The upgrade to ObliqueRAT is now making use of image files, but not as attachments. The attachments continue to be valid looking Word documents but clicking on them will take the victim to a compromised website that contains a BMP image. The malware seeks out the BMP file when the victim is directed to the page and extracts a zip file hidden within that image. It then downloads, and opens the file. Once the zip file is opened, the malware is released. Here is how the Cisco Talos research team depicts the attack.
The problem with steganography is that it is very difficult to detect. Your browser is not going to warn you that an image on a site you navigated to may contain malicious code. I’m not saying building such a browser is impossible, but, even if some sort of steganalysis add-on was included in a browser, it would slow browsing to a crawl, as each image on a page would have to undergo an analysis of its underlying code to see if there were inconsistencies that indicated the image may have been manipulated. However, false positives would likely occur and trigger a message of the page being unsafe, causing even more confusion.
Another attractive attribute of steganography, at least for hackers, is that it is so easy to use. There are a number of online sites and tools that will allow you to put just about any digital file into another.
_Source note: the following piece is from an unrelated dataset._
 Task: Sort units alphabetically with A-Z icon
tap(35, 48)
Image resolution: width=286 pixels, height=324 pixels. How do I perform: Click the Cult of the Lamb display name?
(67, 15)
Sound files can be hidden in pictures, pictures could be hidden in sound files, text messages could be hidden in either and could easily be used to convey secret plans to another person. There is, however, no universal decryptor. You can’t send an encoded message in an image to someone unless they are using the same software to decode it, since every steganography program has its own encryption-decryption algorithm.
As the graph below shows, there has been a steady rise in steganography-based attacks in recent years likely due to the ease of using this vector and the difficulty in detecting its use.
ObliqueRAT’s use of website images to trigger malware is a novel and extremely dangerous vector that has yet to be fully utilized by bad actors. The attack now seems concentrated in South Asia, especially India, but I have no doubt that other major threat actors will find this vector useful in their future attacks. Nation-states will certainly use this approach to penetrate corporate and government networks by compromising endpoints. At the moment, the best protection against a steganography attack is state-of- the-art endpoint protection that puts a hardware barrier between the endpoint and the network it is connected to. (see Inzero Technologies).
The Cisco Talos team points out a possible connection to RevengeRAT which is operated by Iranian hackers. This may be only the beginning. There is no reason to believe that only executives need to worry since good hackers can penetrate a network through any endpoint. This attack vector can be thwarted by being careful of apparent Word document attachments, even those which come with passwords and seem to come from valid, trusted sources. You can always download the file and then let a virus detection site, such as Virus Total, open it for you. Just don’t click on the downloaded file. On the virus detection site, you will be given the option of uploading the file. The results should give you an indication of how clean the document is. If the attached document seems to come from someone you know, it doesn’t hurt to give them a call and confirm they sent you a file.
And remember. Pictures aren’t innocent. Take the same precautions if you are sent pictures or photos as attachments because sometimes photos may come with a lot more than just memories.